Generate a QR code for any URL, plain text, email address, phone number, or Wi-Fi credential — instantly, in your browser, with no account required. Customise the size, foreground and background colours, and error correction level, then download a crisp PNG or SVG file ready for print or digital use.
How to Use
- Paste your URL or type any text into the input box above
- Choose a size — Small (128px) for digital use, Large (512px) for print
- Adjust foreground and background colours to match your brand
- Set the error correction level (M is the best default for most uses)
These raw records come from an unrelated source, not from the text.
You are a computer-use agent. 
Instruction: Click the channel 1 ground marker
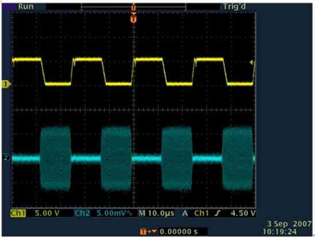(5, 84)
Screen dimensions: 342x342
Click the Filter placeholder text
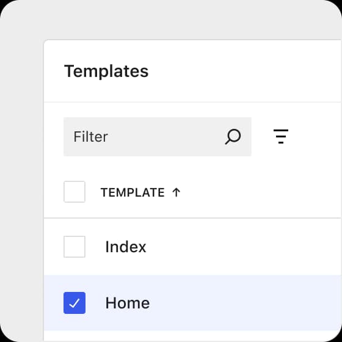pos(90,137)
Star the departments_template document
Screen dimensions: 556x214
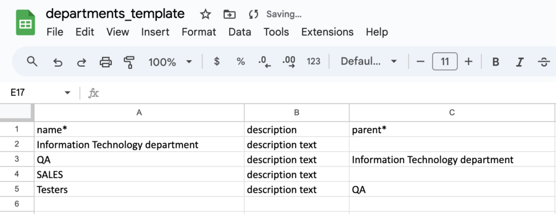(x=205, y=14)
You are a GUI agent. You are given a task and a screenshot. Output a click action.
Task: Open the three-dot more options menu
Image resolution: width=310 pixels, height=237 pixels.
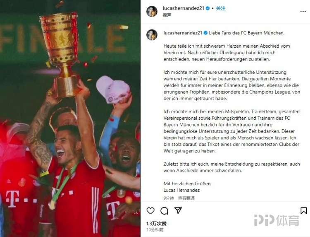[303, 12]
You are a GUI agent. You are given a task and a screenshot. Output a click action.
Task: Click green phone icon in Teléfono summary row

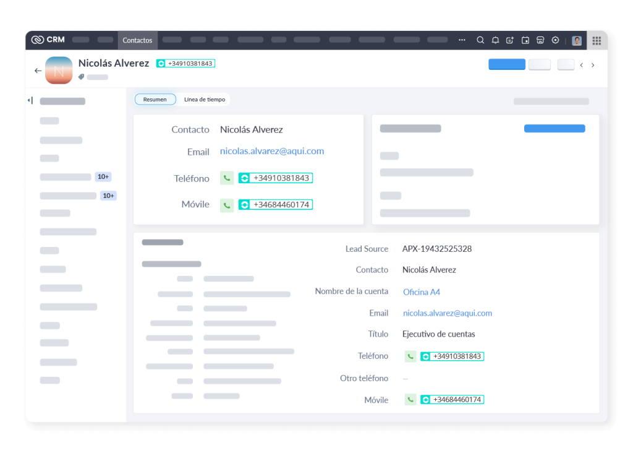(227, 178)
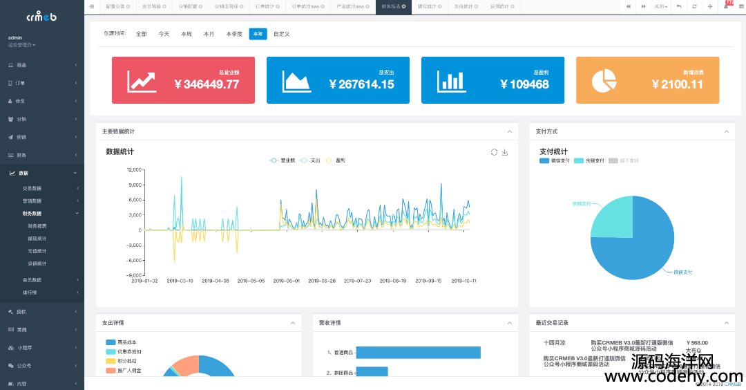Toggle 微信支付 in pie chart legend

click(x=555, y=160)
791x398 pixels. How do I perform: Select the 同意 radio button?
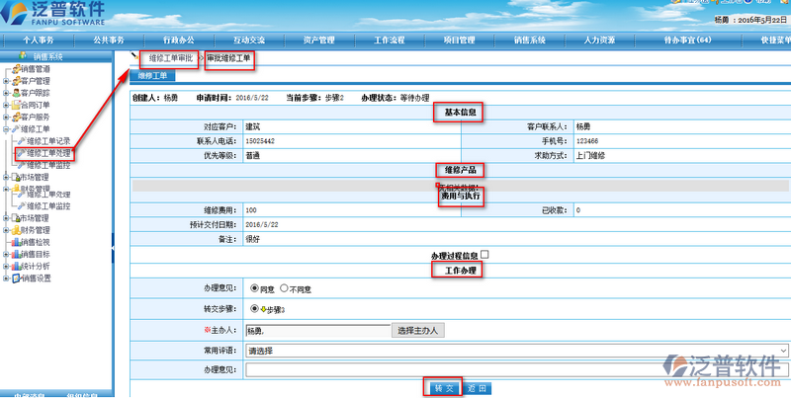[x=253, y=288]

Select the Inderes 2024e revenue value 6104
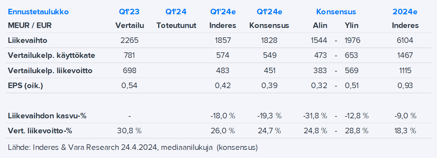click(x=405, y=40)
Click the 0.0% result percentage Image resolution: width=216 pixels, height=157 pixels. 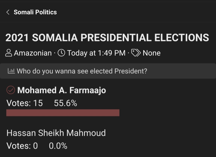[x=58, y=146]
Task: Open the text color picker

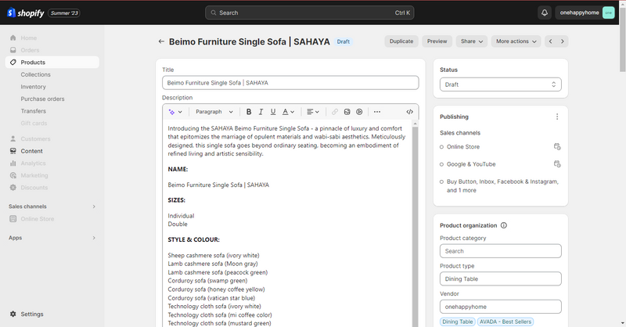Action: click(x=288, y=112)
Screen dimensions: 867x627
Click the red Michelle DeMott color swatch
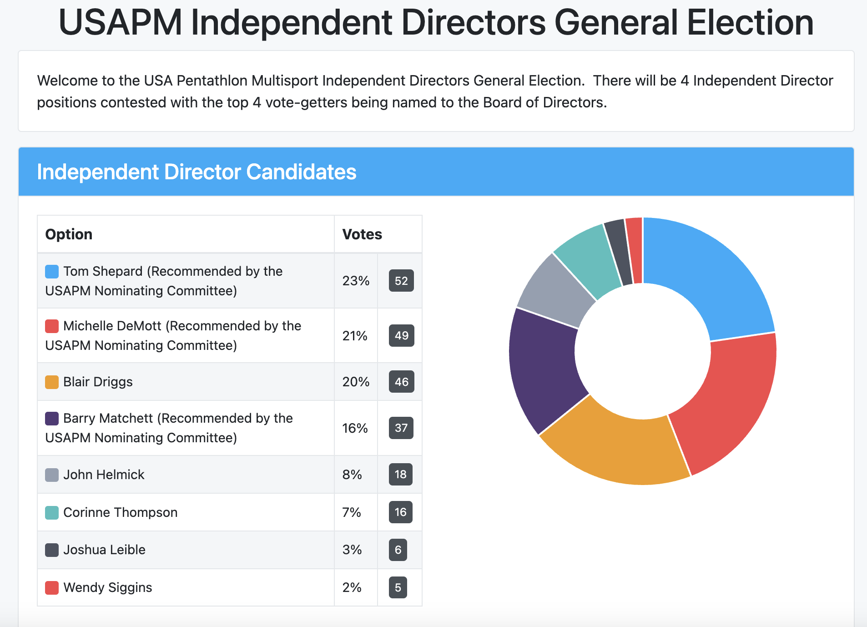(x=51, y=326)
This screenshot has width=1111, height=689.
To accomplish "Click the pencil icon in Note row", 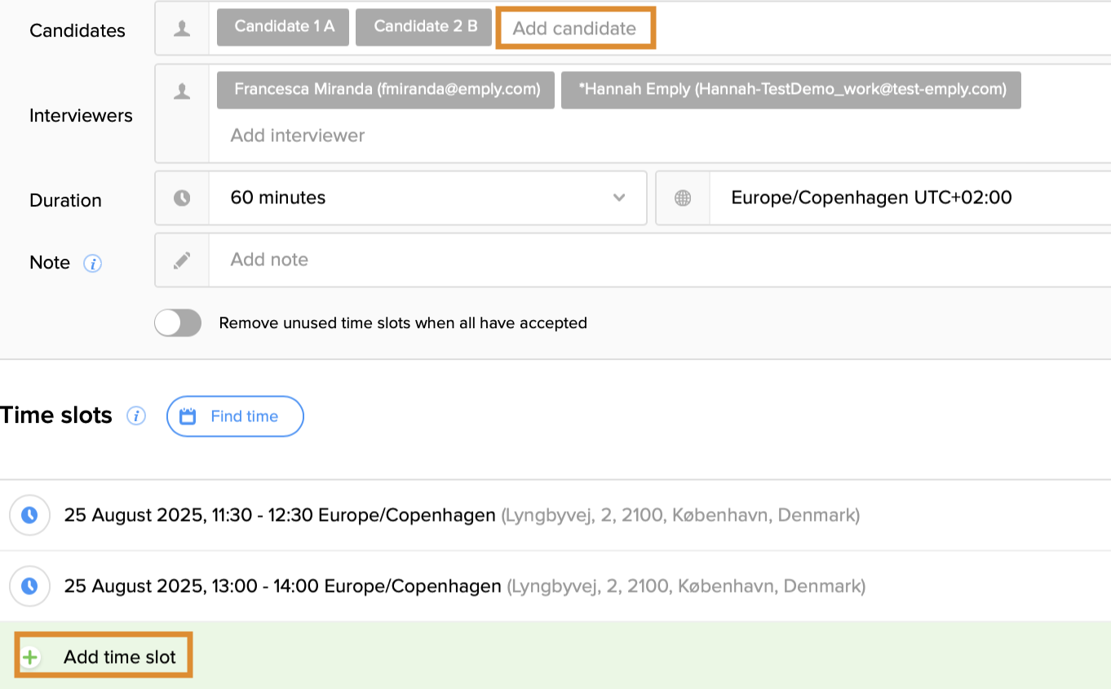I will (182, 260).
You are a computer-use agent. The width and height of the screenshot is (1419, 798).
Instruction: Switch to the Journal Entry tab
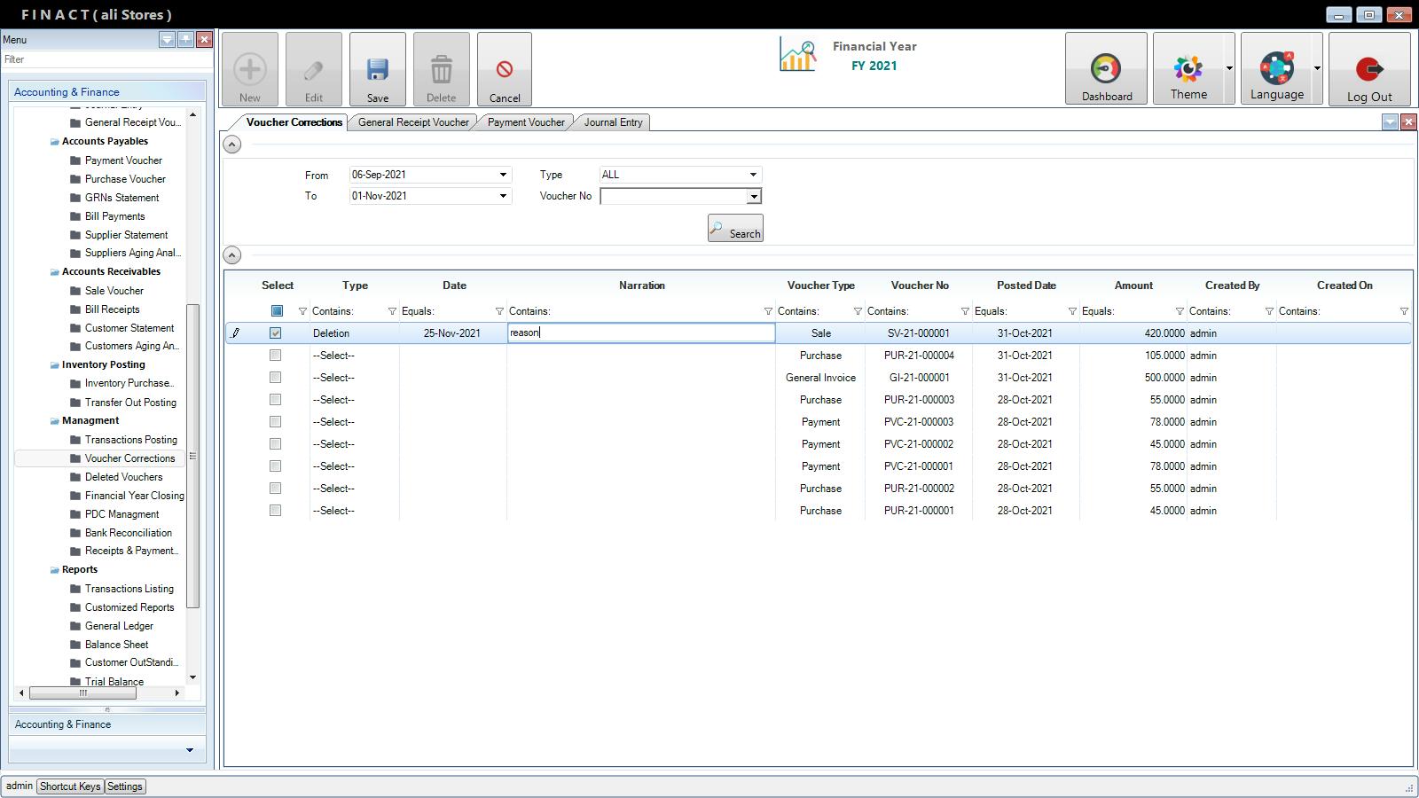coord(613,122)
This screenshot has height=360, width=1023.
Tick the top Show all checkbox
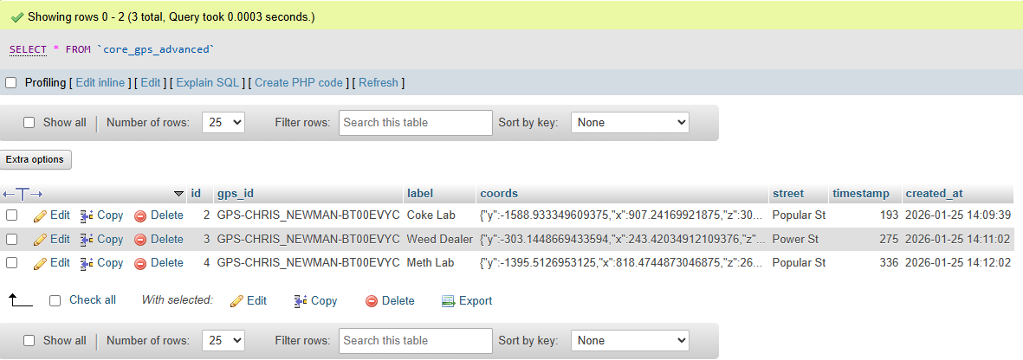pos(29,123)
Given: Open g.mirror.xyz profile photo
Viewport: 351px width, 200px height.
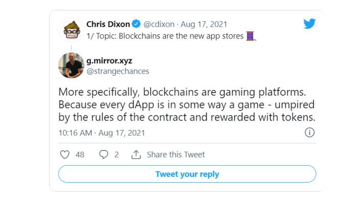Looking at the screenshot, I should 72,65.
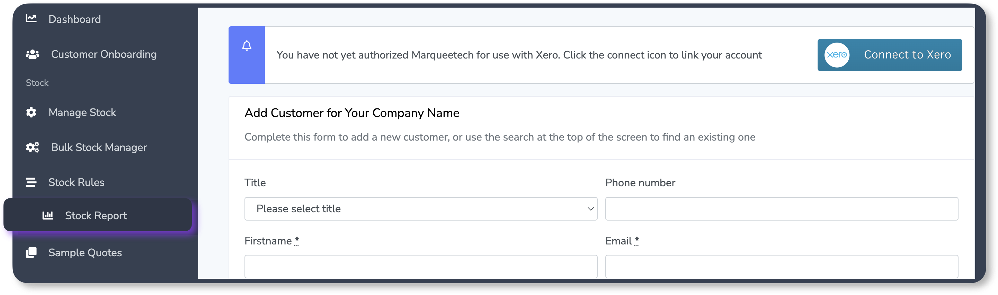Image resolution: width=998 pixels, height=295 pixels.
Task: Click the Xero logo icon
Action: (x=836, y=55)
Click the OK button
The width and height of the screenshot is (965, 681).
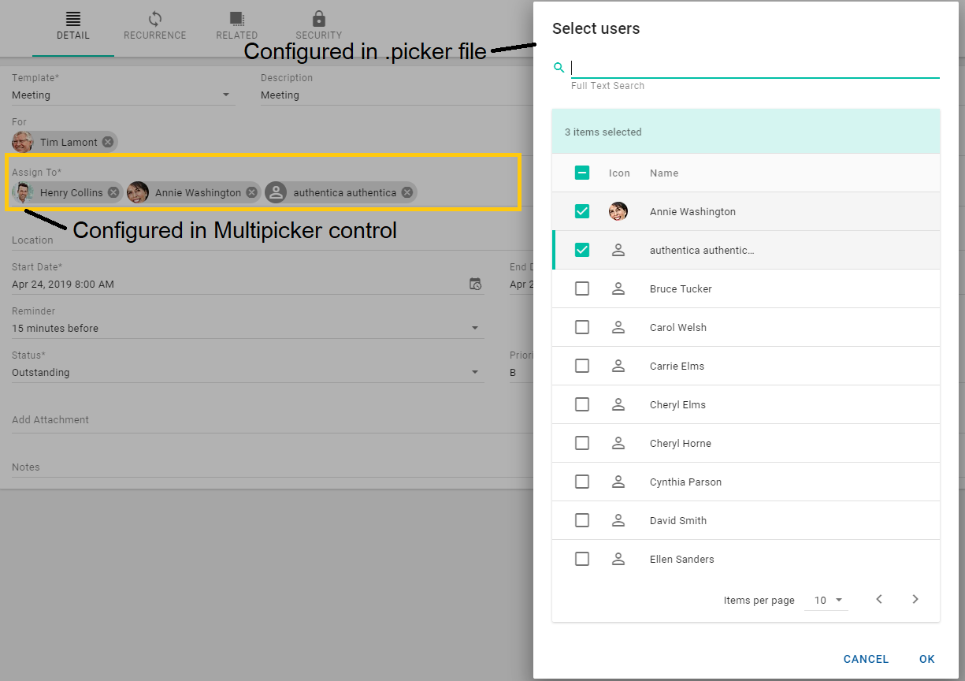click(x=926, y=659)
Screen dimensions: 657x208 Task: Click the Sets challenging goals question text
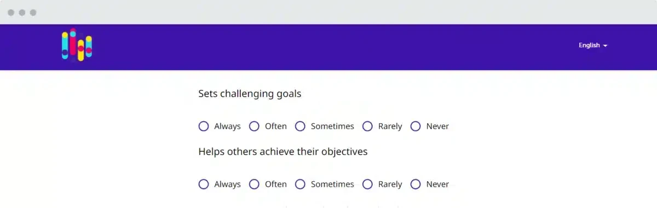coord(250,94)
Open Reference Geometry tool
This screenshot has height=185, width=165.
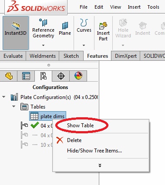point(43,28)
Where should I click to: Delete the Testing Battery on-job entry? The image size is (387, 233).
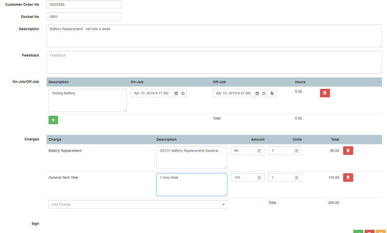325,93
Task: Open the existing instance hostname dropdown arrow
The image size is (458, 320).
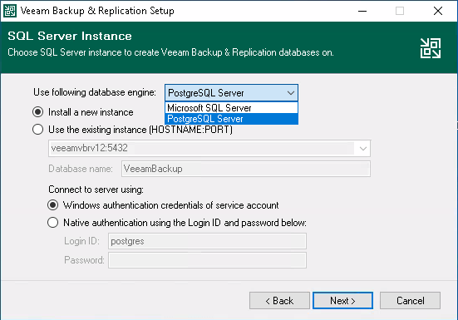Action: (x=363, y=149)
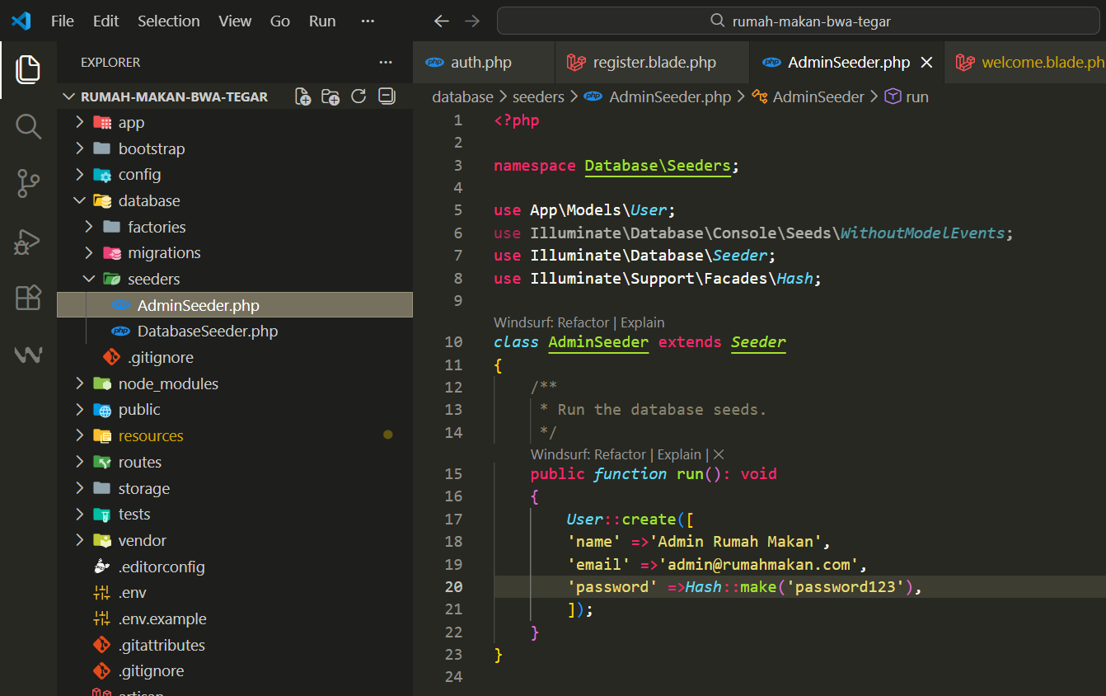Switch to the register.blade.php tab
The width and height of the screenshot is (1106, 696).
click(x=654, y=63)
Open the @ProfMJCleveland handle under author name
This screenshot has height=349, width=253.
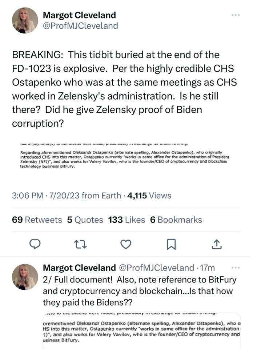80,26
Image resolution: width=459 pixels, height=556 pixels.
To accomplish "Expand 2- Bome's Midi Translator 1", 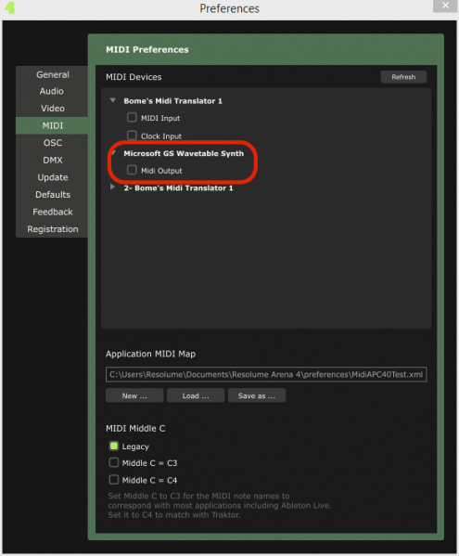I will pyautogui.click(x=112, y=187).
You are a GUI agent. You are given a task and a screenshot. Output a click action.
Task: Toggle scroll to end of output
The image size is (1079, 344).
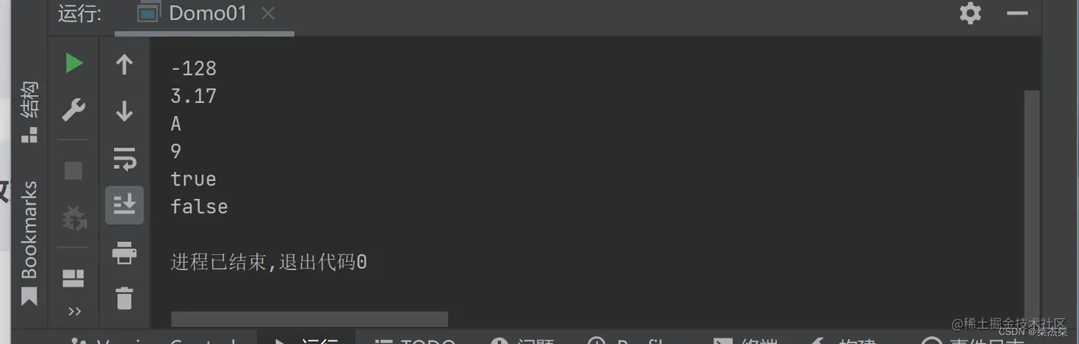124,205
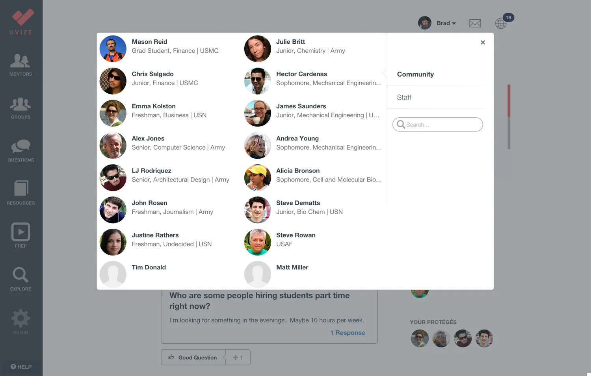Click the Good Question button
Viewport: 591px width, 376px height.
click(x=193, y=357)
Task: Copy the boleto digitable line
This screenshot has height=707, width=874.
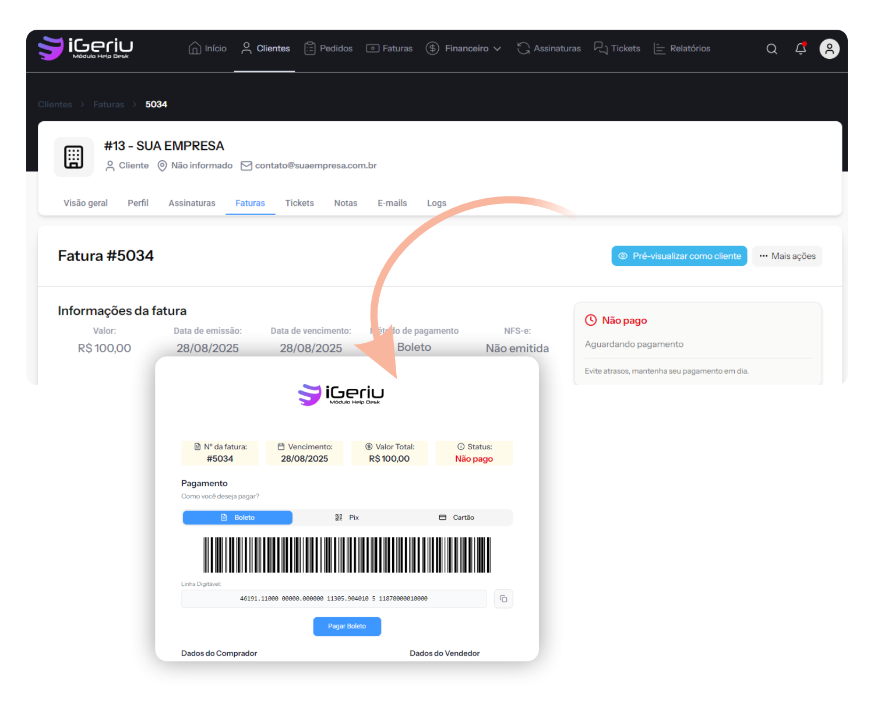Action: 503,599
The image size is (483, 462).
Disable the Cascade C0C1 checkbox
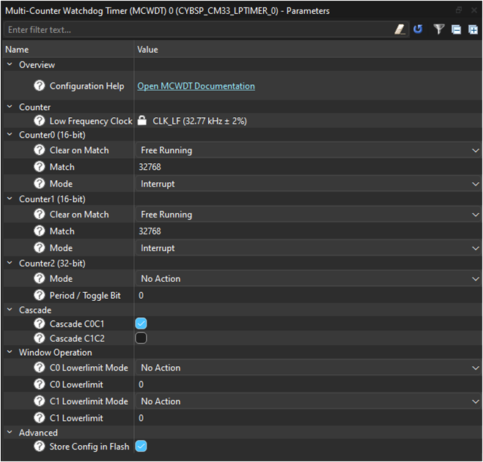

- Select PNG or SVG as your download format
- Click Download — the file saves instantly to your device
No account, no watermark, no usage limit.
Error Correction Levels
| Level | Recovery Capacity | Best For |
|---|---|---|
| L | 7% | Clean digital displays, screens |
| M | 15% | General use — good balance (recommended) |
| Q | 25% | Printed materials that may get dirty |
| H | 30% | Industrial labels, packaging, outdoor signage |
Higher error correction makes the QR code slightly denser but more resilient to scratches, smudging, or partial damage. For most website and marketing use cases, M is the right choice. If you are adding a logo or icon overlay on top of the QR code in a design tool, use H — the logo covers part of the code and the higher recovery capacity compensates for it.
PNG vs SVG — Which Format Should You Use?
PNG is the right format for embedding in emails, social media posts, presentations, and anywhere you need a fixed pixel size. The downloaded file is the exact size you selected — 128px, 256px, or 512px. For most digital uses, 256px PNG is sufficient.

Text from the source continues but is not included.